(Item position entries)
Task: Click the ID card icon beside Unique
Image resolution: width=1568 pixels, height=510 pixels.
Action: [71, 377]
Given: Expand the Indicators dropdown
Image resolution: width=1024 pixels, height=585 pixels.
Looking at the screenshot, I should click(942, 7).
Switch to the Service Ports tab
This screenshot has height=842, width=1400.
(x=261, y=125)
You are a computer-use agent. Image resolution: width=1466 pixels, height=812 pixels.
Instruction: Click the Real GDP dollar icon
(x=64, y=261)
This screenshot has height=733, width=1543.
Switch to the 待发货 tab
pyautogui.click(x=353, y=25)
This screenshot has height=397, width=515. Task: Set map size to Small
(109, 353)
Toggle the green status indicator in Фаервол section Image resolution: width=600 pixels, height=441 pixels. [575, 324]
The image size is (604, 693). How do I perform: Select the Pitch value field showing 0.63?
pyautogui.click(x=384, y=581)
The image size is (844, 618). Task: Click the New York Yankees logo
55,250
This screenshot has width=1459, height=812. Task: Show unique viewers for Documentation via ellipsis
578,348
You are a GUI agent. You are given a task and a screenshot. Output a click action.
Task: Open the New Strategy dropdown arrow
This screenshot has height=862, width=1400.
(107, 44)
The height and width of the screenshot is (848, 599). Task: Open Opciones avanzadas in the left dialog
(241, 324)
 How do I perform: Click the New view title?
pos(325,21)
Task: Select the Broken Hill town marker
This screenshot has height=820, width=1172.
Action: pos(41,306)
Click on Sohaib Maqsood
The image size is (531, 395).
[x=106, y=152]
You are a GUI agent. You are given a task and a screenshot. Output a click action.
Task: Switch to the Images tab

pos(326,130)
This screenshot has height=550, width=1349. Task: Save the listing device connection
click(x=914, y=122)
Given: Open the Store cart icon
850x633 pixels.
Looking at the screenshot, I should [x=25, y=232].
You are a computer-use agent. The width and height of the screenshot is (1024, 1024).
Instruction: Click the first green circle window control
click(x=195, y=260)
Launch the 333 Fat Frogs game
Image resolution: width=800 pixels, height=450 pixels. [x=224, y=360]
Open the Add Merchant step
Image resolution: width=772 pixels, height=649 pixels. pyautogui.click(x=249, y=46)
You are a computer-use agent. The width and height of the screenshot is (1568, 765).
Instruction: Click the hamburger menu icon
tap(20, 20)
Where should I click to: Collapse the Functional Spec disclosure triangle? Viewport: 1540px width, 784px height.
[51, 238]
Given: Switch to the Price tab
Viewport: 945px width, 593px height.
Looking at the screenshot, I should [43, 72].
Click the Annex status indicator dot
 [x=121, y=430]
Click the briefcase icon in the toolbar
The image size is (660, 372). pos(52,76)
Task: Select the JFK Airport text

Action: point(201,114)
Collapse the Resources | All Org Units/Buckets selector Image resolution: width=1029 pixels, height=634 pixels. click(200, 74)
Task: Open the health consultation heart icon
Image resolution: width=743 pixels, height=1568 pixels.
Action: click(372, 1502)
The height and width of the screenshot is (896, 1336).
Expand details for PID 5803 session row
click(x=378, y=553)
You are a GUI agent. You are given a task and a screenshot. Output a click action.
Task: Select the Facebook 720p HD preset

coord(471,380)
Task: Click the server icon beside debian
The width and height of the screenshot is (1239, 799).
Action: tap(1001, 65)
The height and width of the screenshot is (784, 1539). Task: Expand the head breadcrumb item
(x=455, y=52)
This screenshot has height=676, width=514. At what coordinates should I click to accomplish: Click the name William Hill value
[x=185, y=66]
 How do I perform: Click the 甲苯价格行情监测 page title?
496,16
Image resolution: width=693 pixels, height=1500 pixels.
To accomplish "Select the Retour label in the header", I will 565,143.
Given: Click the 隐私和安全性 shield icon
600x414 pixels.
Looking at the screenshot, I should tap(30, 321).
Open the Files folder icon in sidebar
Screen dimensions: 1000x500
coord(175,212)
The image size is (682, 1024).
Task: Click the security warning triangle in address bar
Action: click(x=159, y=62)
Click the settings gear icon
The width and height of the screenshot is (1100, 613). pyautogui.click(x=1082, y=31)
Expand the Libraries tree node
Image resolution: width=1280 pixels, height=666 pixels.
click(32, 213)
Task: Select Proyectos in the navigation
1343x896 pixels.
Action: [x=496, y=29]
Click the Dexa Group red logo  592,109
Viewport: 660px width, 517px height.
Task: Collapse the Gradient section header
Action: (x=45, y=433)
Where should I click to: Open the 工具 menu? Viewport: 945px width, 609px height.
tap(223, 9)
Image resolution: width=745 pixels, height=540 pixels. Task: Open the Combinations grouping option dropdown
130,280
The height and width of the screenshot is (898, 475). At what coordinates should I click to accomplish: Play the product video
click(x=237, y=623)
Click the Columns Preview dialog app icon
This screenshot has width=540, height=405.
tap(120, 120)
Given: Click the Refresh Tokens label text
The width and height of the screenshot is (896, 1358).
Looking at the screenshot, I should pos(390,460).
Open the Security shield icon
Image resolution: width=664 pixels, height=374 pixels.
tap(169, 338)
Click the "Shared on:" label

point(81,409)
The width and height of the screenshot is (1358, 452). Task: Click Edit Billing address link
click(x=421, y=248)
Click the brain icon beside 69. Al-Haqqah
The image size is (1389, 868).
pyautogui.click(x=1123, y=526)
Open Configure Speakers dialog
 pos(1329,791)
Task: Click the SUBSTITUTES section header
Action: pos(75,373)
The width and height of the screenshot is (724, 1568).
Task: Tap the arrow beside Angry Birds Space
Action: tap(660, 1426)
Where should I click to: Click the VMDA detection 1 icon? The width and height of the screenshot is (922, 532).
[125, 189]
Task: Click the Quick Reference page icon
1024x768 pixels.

*Task directions:* Gather each line of the data above that contains the string "section", and reproduce every such line in full.

*Result for this task:*
Toggle the green status indicator in Фаервол section Image resolution: width=600 pixels, height=441 pixels. [575, 324]
Task: Collapse the Gradient section header
Task: Click the SUBSTITUTES section header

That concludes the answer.